Putting aside how they did it by taking land. One thing Israel did was create a modern state wihj democratic processes, agriculture, medicine, education, and manufacturing.
You would think Palestinians would rationally look at it and think it would a good thing to emulate. Never happened.
There are reasons it never happened that have nothing to do with race, religion, and ethnicity, and almost nothing to do with culture.
First of all, you can't just dismiss the loss of land. It wasn't just a name change for the place where they lived. It wasn't just "Oh, my house got knocked down" either. It was a loss of the house, the livelihood, and the accumulated wealth of thousands of families in a very short period of time, and the survivors being forced into overcrowded refugee camps and urban ghettos where their chances of recovering what was lost were slim-to-none.
And then on top of that was the deliberate economic sabotage when they did start to climb back up the ladder towards prosperity. Gaza could have been a decent place to live in if businesses like the greenhouses had been able to export their products and their workers been able to support themselves and their families.
Alternate Reality time: Suppose the Jewish immigrants hadn't made much headway in colonizing Galilee and had mostly settled into kibbutz in the Negev region. Suppose the establishment of the State of Israel had succeeded but only in that area, while everything north of Beersheba remained in the control of the Palestinians. Suppose Egypt controlled access to the Port of Gaza, Egypt and Jordan controlled shipping to and from the Port of Eilat, and over time a separation barrier was built around Israel to keep the Zionists away from the folks just trying to live their lives in Palestine.
Do you suppose Israel would be the economic success story it is now, with the agriculture, education, medicine, etc, that you cited? Or do you suppose, with their ability to import and export goods utterly dependent on the Christians and Muslims they picked a fight with, tens of thousands of Jewish refugees would have remained in refugee camps and dependent of international aid to receive adequate nutrition and health care, and to educate their children?
I think the penniless Jewish refugees that came flooding in would have been stuck living in poverty for generations. And I think racists and religious bigots would have been all too willing to blame the Jews for their plight. I think we'd hear a lot of slurs and disparaging comments about Jews having an affinity for ghetto life and Jewish culture celebrating thugs. I think we'd hear some folks claiming the only reason Jews had become doctors and scientists in places like Vienna was due to the civilizing influence of European culture - that left to their own devices, Jews would be a bunch of conniving backstabbers who can't be trusted to run their own affairs because "Look at the mess they made of things in their own country! Obviously they don't deserve human rights, and besides the Rothchilds control the money supply."
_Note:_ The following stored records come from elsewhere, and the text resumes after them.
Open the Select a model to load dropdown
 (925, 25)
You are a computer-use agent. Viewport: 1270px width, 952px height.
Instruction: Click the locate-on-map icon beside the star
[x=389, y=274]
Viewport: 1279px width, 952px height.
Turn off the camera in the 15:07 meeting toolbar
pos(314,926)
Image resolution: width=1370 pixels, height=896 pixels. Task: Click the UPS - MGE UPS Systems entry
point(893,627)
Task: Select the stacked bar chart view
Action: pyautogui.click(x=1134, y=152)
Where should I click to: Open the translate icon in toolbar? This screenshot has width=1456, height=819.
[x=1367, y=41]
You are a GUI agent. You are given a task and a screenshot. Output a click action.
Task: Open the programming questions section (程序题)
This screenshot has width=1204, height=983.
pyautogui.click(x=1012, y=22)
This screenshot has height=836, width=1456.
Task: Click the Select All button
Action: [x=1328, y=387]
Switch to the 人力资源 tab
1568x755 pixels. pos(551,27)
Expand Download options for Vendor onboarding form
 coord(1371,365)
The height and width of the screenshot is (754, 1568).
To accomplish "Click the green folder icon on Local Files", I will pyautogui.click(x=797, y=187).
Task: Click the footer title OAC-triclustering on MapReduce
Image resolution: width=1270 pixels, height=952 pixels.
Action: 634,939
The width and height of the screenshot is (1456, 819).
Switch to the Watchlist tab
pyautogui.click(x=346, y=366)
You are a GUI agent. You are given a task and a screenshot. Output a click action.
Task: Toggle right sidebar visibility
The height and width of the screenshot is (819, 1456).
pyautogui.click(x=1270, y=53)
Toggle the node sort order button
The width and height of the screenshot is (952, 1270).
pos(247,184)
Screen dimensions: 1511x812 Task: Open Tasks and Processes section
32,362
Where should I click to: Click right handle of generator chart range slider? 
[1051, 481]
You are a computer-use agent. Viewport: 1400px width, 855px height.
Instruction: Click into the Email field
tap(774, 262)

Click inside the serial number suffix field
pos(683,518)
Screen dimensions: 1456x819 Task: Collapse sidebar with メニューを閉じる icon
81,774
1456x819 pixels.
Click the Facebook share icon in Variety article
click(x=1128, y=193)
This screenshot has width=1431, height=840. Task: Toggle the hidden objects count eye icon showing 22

Heck, we hear it right now, with some folks loudly wondering what it was about Jews that made them so reviled in the European countries where they lived, completely ignoring the question of what it was about Europeans that made them treat religious and ethnic minorities with such contempt and extreme violence.
I guess victim blaming must be a sound tactic. It sure seems to convince a lot of people who really should know better. I'm not saying you're doing it
steve_bank, but there are some posters here who engage in it regularly.
Before the Intifada the border was petty much open between Gaza-West Bank and Israel. People crossed to work. Palestinian business had a market in Israel and shipped throughout Israel.
The rise in terrorism led to Israel closing birders and walling off Gaza.
Closing borders to not let people from Gaza into Israel is one thing. Closing borders to not let people out of Gaza is something else. And closing borders so that all food, water, electricity, medicine, trade goods, donated aid, etc,. is delivered or withheld at Israel's discretion, is an act of war.
So is building new barriers on Palestinian land, which I'm sure you know happened along the border with the West Bank, around the illegal settlements, along the "Jews Only" roads Israel built outside of Israel, etc.
The history is complex. Every act is the result of what came before, and had an effect on what came after. But some acts are clearly and obviously more divisive, disruptive, unjust, and deserving of condemnation than others, and IMO we shouldn't try to 'both sides' the really bad ones.
If it's wrong when done to someone, it's wrong, period.